* [ÉNONCÉ 1] Recopie intégralement toutes les lignes de la liste ci-dessous, consignes comprises. Multiplie par 0,65 chaque coordonnée figurant dans les réponses, en arrondissant à l'entier (les moitiés vers le haut), sans toucher aux nombres des consignes, et n'inclus pas les images.

* [EXTRAIT PROPOSÉ]
-*-
Un climatiseur installé dans un mobile home à Phoenix, en Arizona, le 20 juillet 2023
Généralisée aux Etats-Unis, décriée en Europe, convoitée en Asie du Sud… Face aux vagues de chaleur qui s’intensifient, la climatisation s’est imposée comme sujet de débat mondial.
Pour le meilleur et pour le pire, elle est l’une des solutions d’adaptation les plus répandues dans un monde qui se réchauffe. Pour des millions d’habitants, l’air conditionné est devenu un quasi-bien de première nécessité, assurant ni plus ni moins leur survie, selon les experts.
Mais si la climatisation apporte un soulagement immédiat, celui-ci est coûteux pour le climat.
Car pour alimenter ces climatiseurs en électricité, des centrales rejettent davantage de gaz à effet de serre dans l’atmosphère, réchauffant encore plus la planète.
Actuellement, la climatisation est responsable de l’émission d’environ un milliard de tonnes de CO2 par an, selon l’Agence internationale de l’énergie (AIE), sur un total de 37 milliards émises mondialement.
Est-il possible d’enrayer ce cercle vicieux ? Oui, plaident les spécialistes, en développant la part des énergies renouvelables, des climatiseurs moins gourmands en énergie, et d’autres techniques de refroidissement.
« Certains puristes pensent que nous ne devrions pas du tout utiliser l’air conditionné, mais je pense que ce n’est tout simplement pas faisable », a déclaré à l’AFP Robert Dubrow, directeur du Centre sur le changement climatique et la santé à l’université Yale.
L’accès à l’air conditionné sauve déjà des dizaines de milliers de vies par an, un chiffre en augmentation, selon un récent rapport de l’AIE, dont il est l’un des auteurs.
Des études montrent que le risque de décès lié à la chaleur est réduit d’environ 75% pour les foyers ayant un climatiseur.
-*-
* [ÉNONCÉ 2] D'après l'extrait sur la climatisation, combien de tonnes de CO2 la climatisation émet-elle environ chaque année selon l'AIE ?

* [LISTE DES ENTRÉES]
-*-
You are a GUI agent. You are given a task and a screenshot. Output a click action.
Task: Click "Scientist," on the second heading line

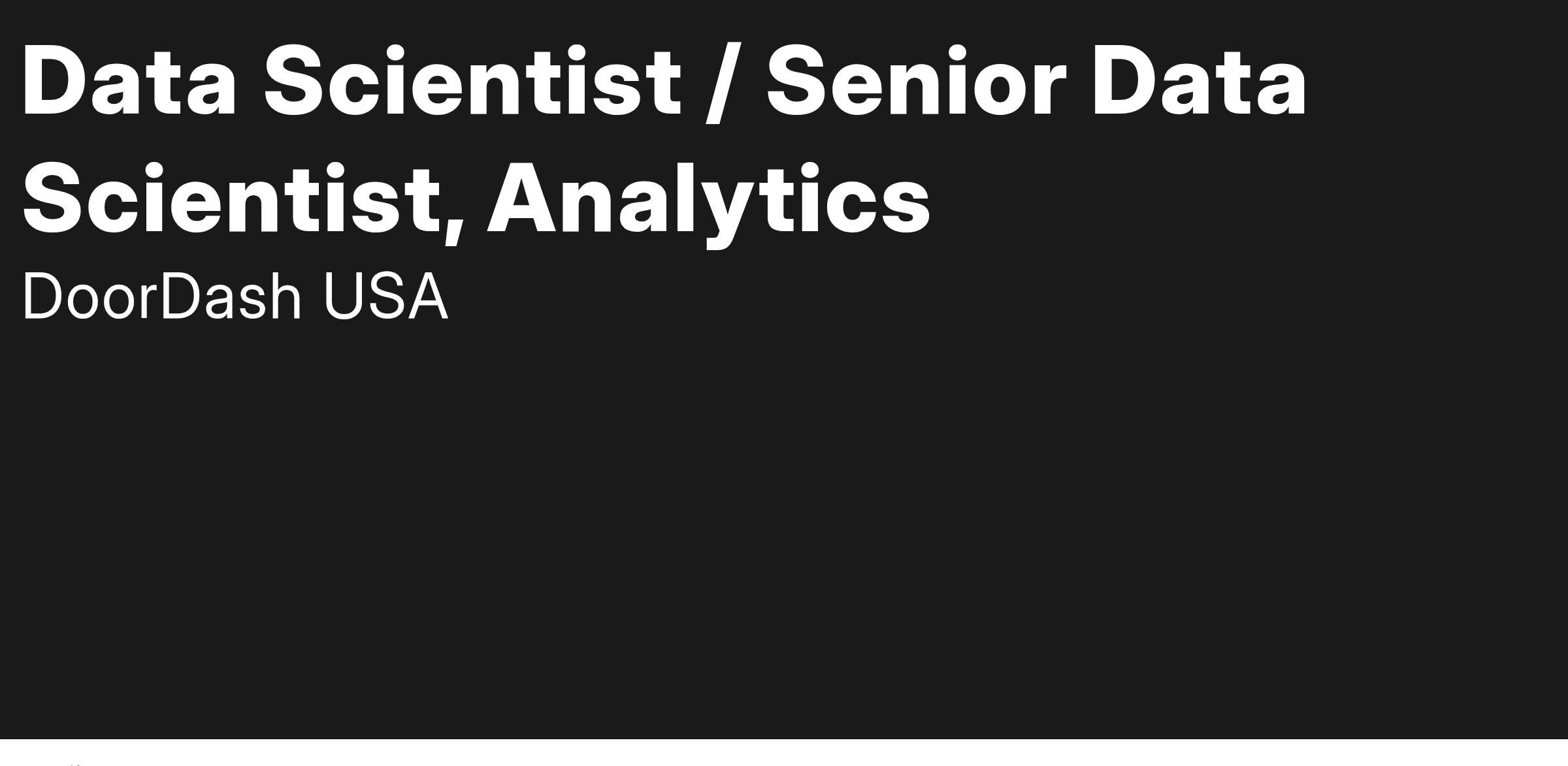pyautogui.click(x=244, y=199)
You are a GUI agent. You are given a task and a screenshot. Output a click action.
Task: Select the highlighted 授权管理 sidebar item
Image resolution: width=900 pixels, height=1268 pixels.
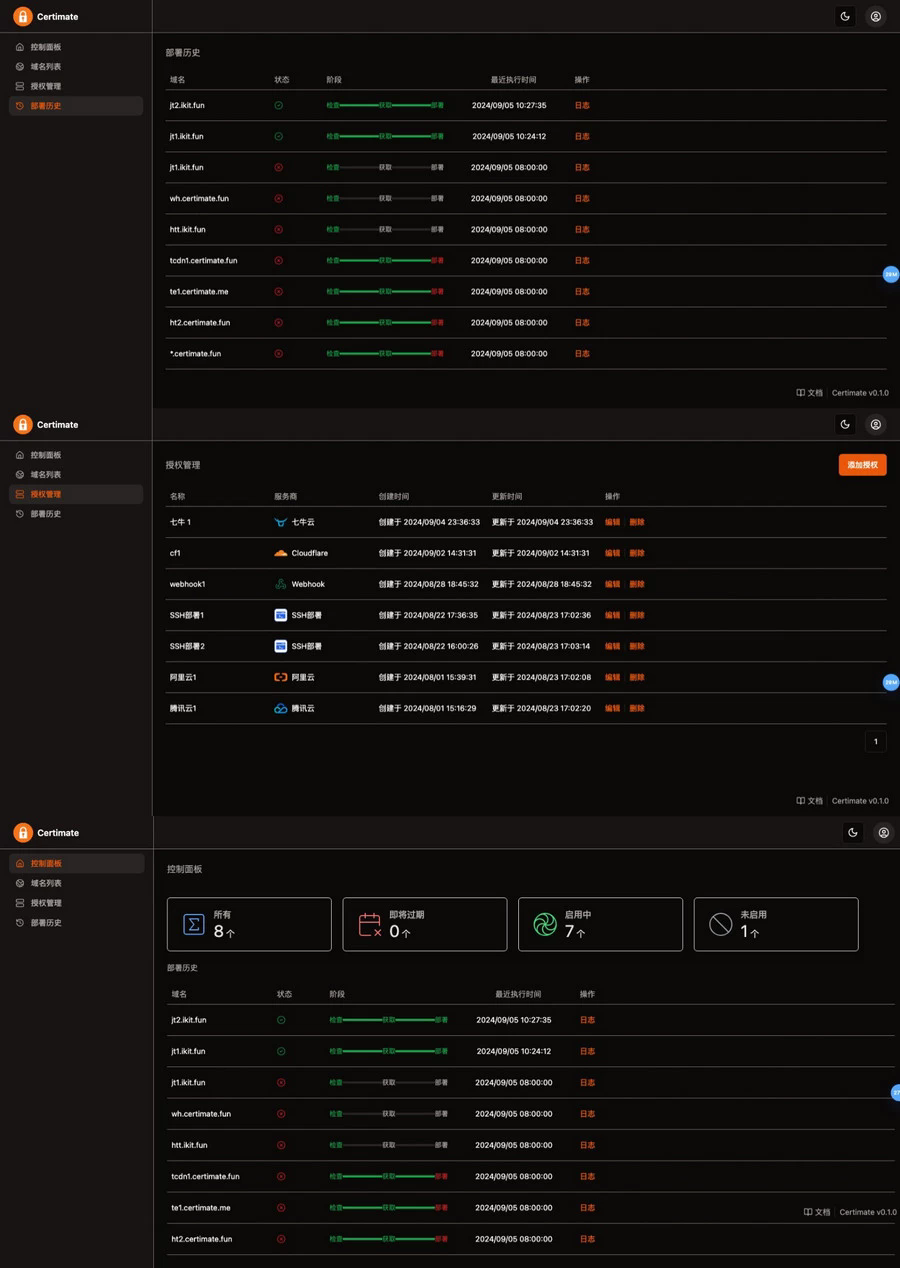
-*-
* [CORRIGÉ DÉTAILLÉ 1]
You are a GUI agent. You are given a task and a screenshot. Output a click action.
Task: Click "Scientist," on the second heading line

pyautogui.click(x=159, y=129)
You are a GUI agent. You are given a task and a screenshot. Output a click action.
Task: Select the highlighted 授权管理 sidebar item
Image resolution: width=900 pixels, height=1268 pixels.

* [CORRIGÉ DÉTAILLÉ 2] Environ un milliard de tonnes par an.